Patrick indicated the bread delivery van that Yaz had all but forgotten about.

“She was in possession of this van when I apprehended her.”

Yaz looked up to the heavens. The day just kept getting better and better. She turned to face the Doctor who was now pacing slowly, hands pushed deep into pockets, kicking at the gravel; the handcuffs lying forgotten on the bonnet of the car.

“You stole a van?”

“No!” the reply was sullen.

“You were driving it when I pulled you over,” Patrick’s tone was incredulous. “Although ‘driving’ is a bit of a generous term for what you were doing.” He glanced down at Yaz. “Weaving all over the place like she was drunk.” As he said it the thought formed in his head. “Perhaps you’d like to take a breath test?”

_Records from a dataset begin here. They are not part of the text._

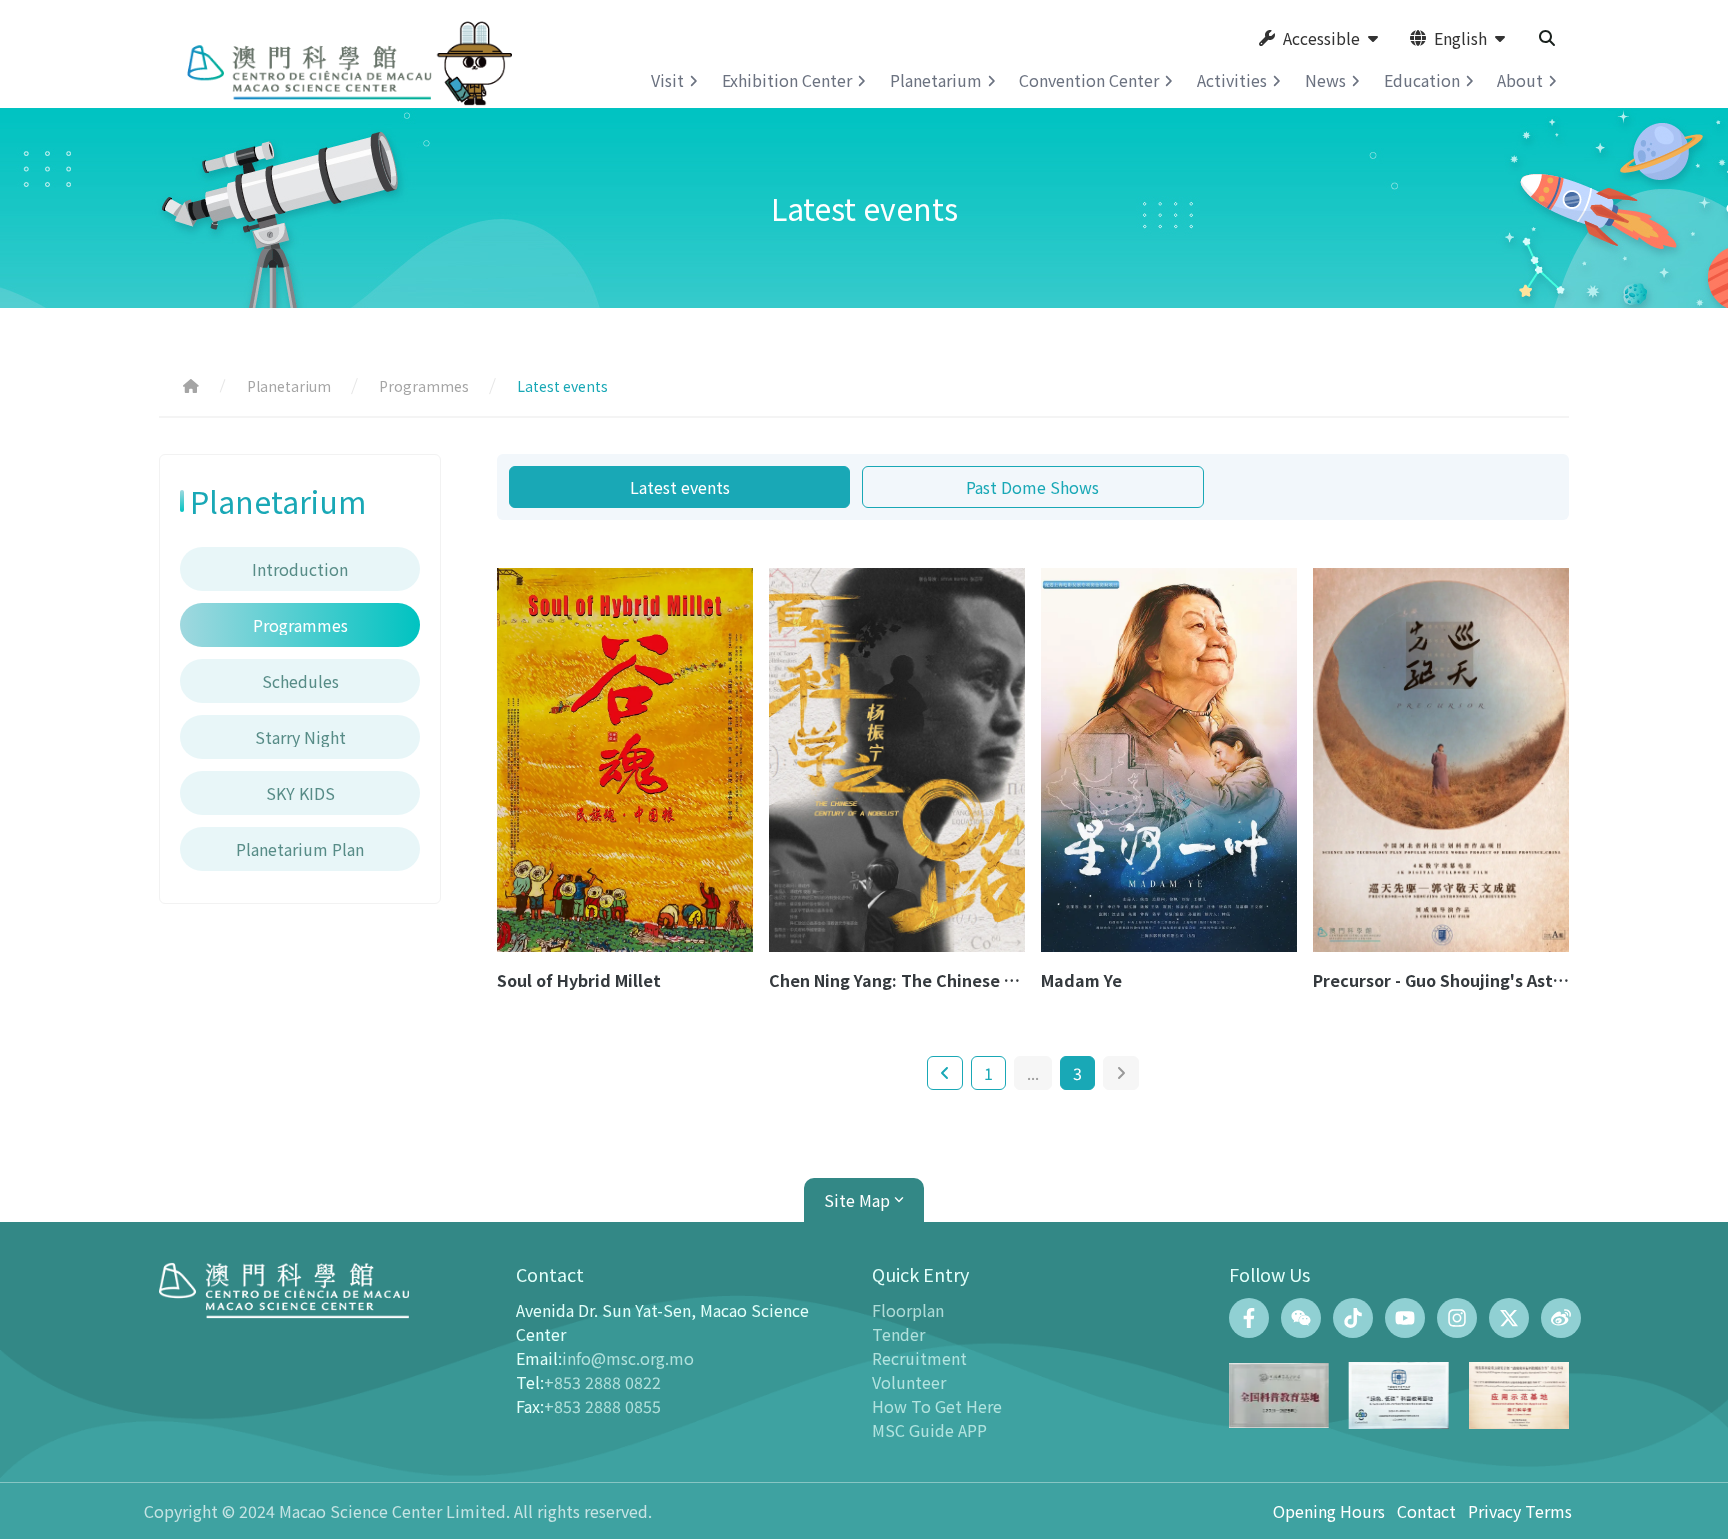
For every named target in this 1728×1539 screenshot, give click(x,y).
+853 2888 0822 (602, 1382)
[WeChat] (1301, 1318)
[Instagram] (1457, 1318)
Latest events (680, 487)
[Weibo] (1561, 1318)
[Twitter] (1509, 1318)
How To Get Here (937, 1406)
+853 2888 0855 (602, 1406)
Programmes (424, 386)
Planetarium (289, 386)
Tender (898, 1334)
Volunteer (909, 1382)
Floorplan (908, 1310)
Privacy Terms (1520, 1511)
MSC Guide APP (929, 1430)
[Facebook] (1249, 1318)
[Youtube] (1405, 1318)
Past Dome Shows (1032, 487)
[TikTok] (1353, 1318)
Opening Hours (1329, 1511)
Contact (1426, 1511)
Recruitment (919, 1358)
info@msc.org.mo (628, 1358)
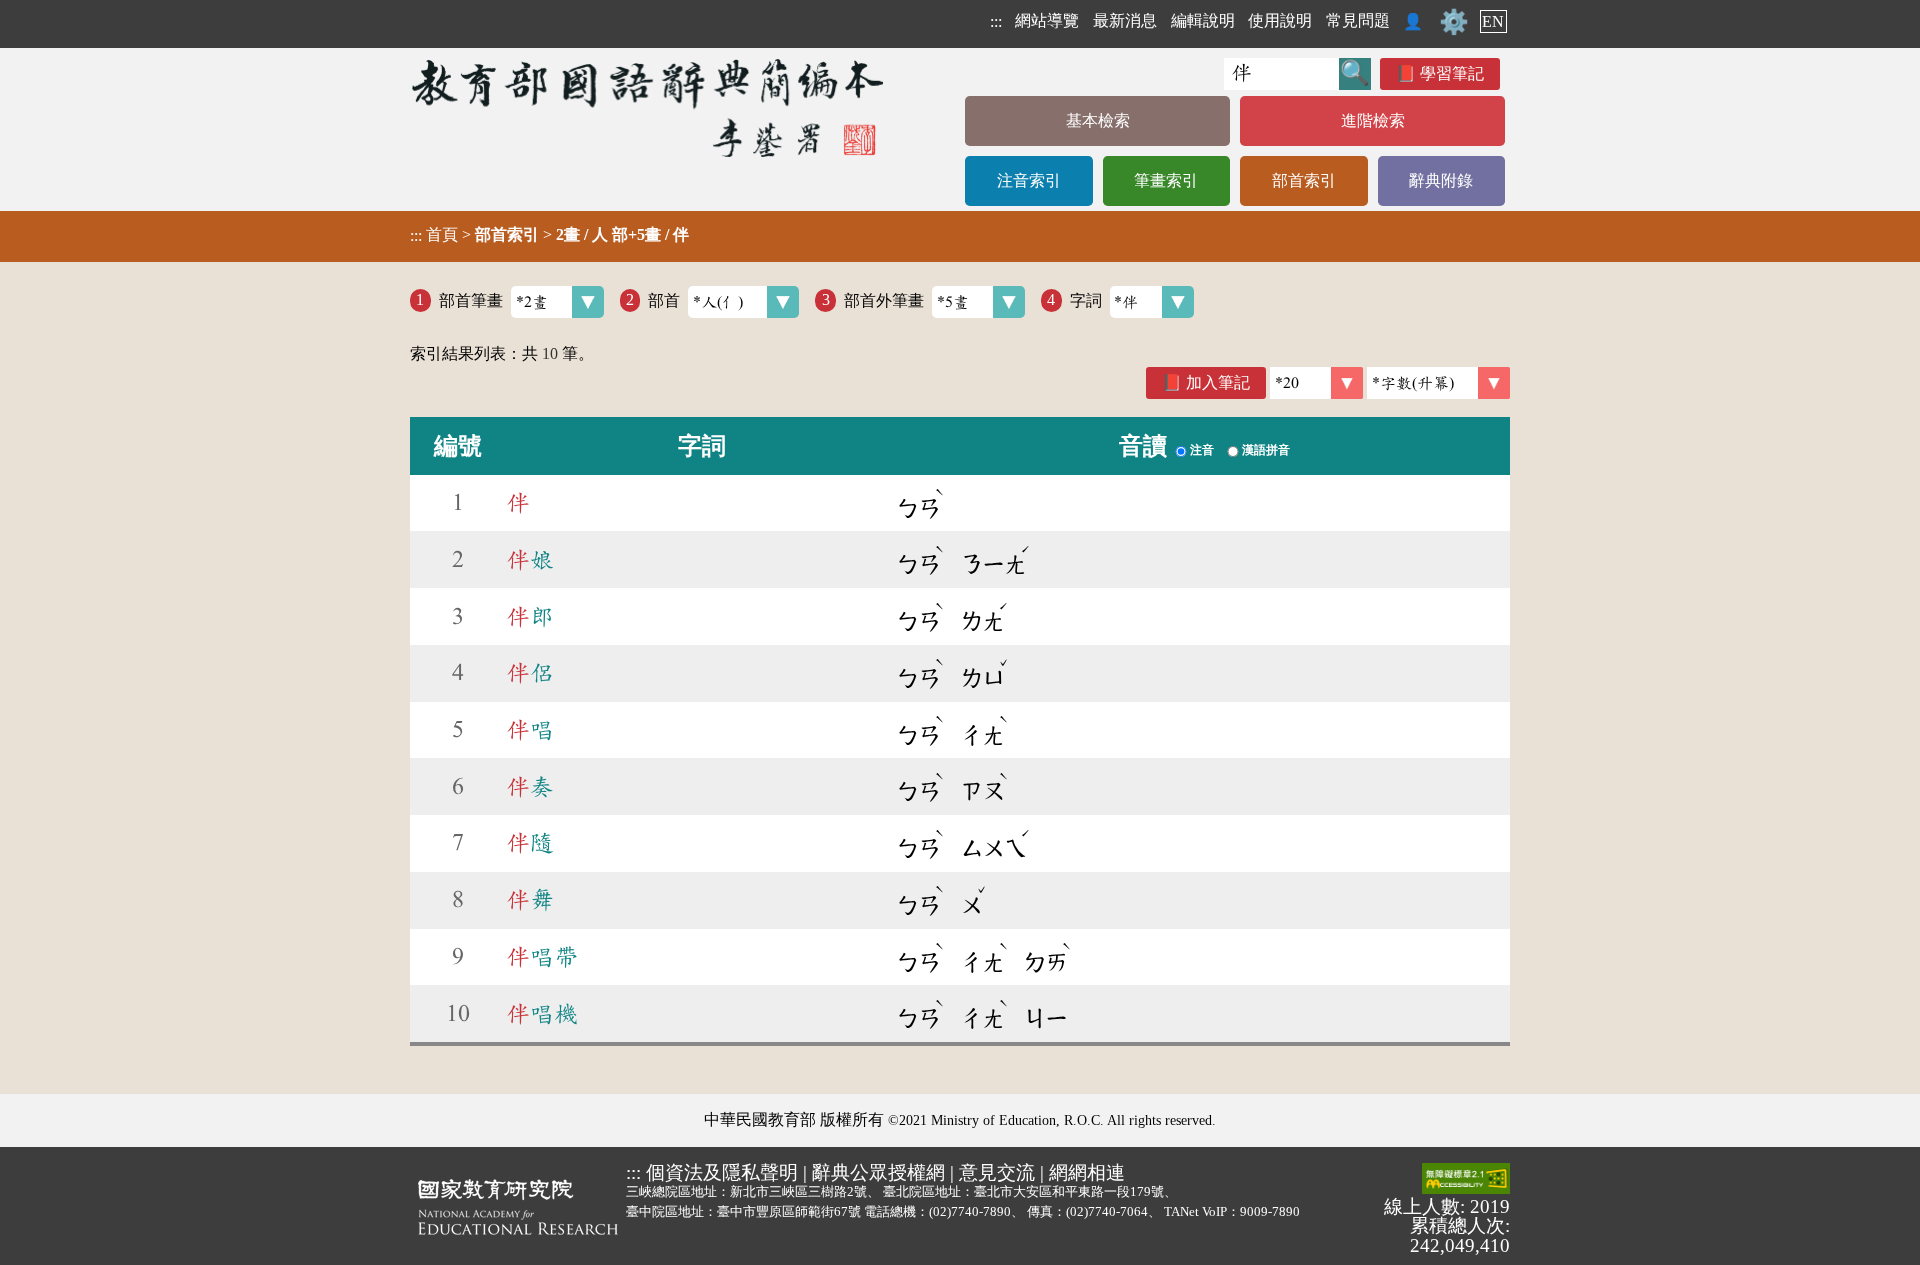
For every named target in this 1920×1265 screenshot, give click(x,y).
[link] (1438, 383)
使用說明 (1280, 20)
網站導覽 (1047, 20)
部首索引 (1304, 180)
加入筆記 (1218, 382)
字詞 (1086, 299)
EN (1493, 21)
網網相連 (1087, 1172)
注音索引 (1029, 180)
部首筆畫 (471, 299)
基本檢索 (1098, 120)
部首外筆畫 (884, 299)
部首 (664, 299)
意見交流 (997, 1172)
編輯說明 (1203, 20)
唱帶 (542, 957)
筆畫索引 (1166, 180)
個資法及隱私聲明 (722, 1172)
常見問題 (1358, 20)
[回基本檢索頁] (649, 107)
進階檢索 (1373, 120)
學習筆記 (1452, 73)
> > (549, 235)
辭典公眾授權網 (878, 1172)
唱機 (542, 1014)
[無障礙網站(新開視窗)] (1466, 1180)
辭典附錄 (1441, 180)
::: (996, 21)
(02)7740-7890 (970, 1211)
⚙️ (1454, 22)
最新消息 (1125, 20)
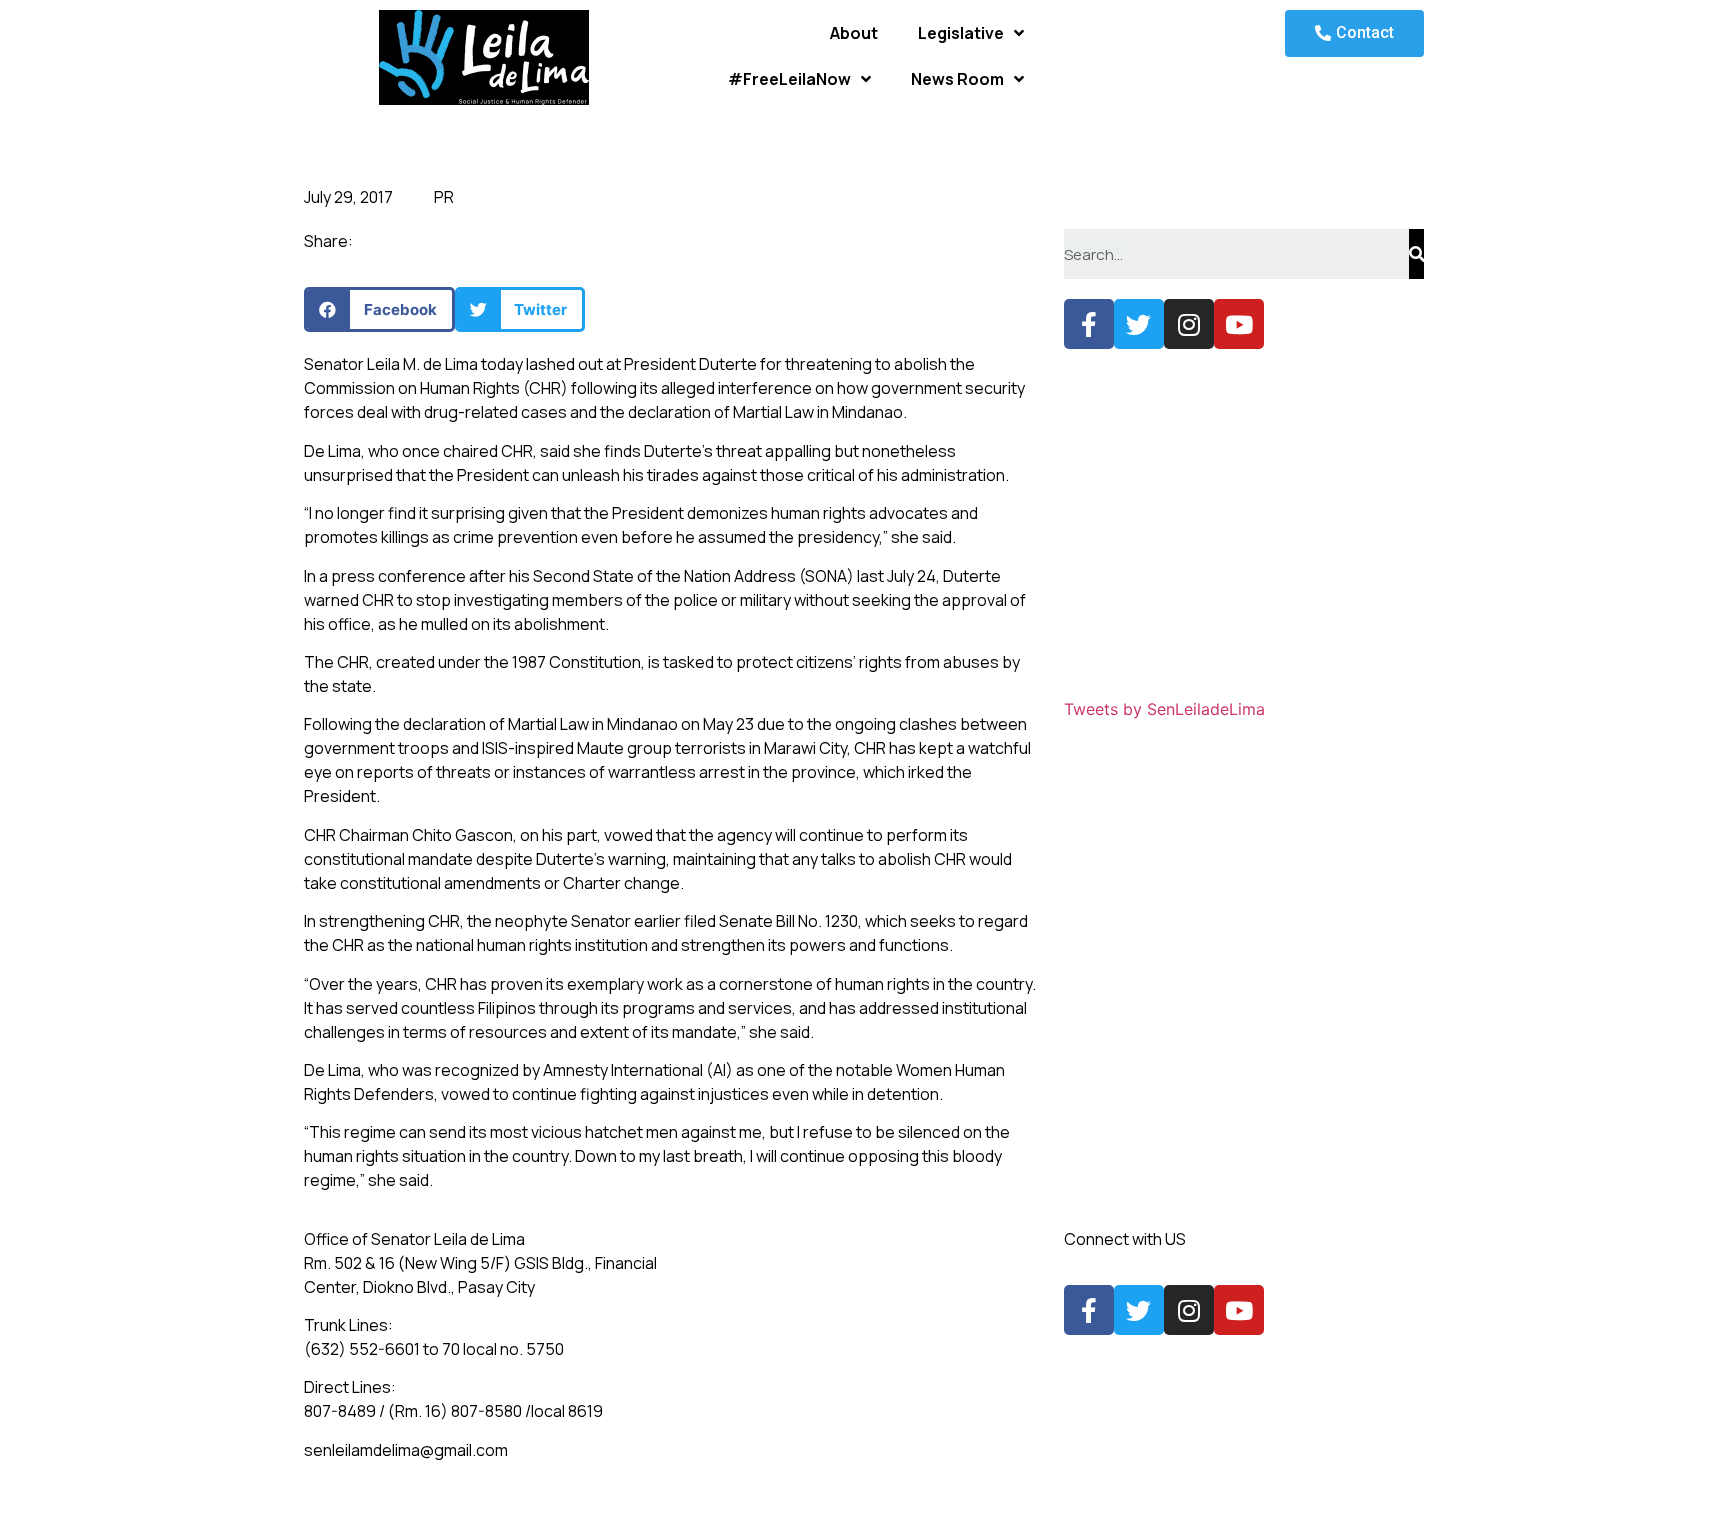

“No ta. No good at tests. Better at the practical.”

Patrick grabbed at Yaz’s arm. “Is she trying to wind me up?”

Yaz carefully removed her colleague’s hand from her arm. “She won’t have been drinking. I can promise you that.”

“But she was at the wheel of that baker’s van and she won’t tell me why.”

Yaz turned to face the Doctor. “Please; will you just tell us your side of the story. Then perhaps we can all get on with our respective days.”

The Doctor looked as though she was going to protest, but settled for pacing back and forth a few times before coming to a halt, her feet crunching on the gravel as she faced them both.

“Just want to get a few things straight. For one, I didn’t steal the van, For two, it’s still here, undamaged, un stolen, For four…”

“What happened to three?” Patrick interrupted and was greeted with a sigh.

“Are you always so wedded to order?”

“It is my job madam.”

“Who are you talking to now?” The Doctor looked over her shoulder.

Yaz sighed. “Still you,” she hissed. “Remember?” The Doctor looked at her quizzically for a couple of seconds and then shook her head. 

“Didn’t think I was madam material. Ma’am at a push, definitely not love, never love. But Madam?” She glanced back at Yaz for more guidance. “Do I look old enough to be addressed as Madam, or is this the bit where I should feel insulted?”

“Don’t feel insulted. Just go with it.”

“Right, going with it.” She rolled her shoulders and stretched her neck muscles. “Think I’m getting the hang of it.” She nodded at Patrick. “As we were. For four… Now that sounds weird, not sure I like that. Might skip straight to five. That’s even worse, sounds like I’m counting, but not in a sound check sort of way.”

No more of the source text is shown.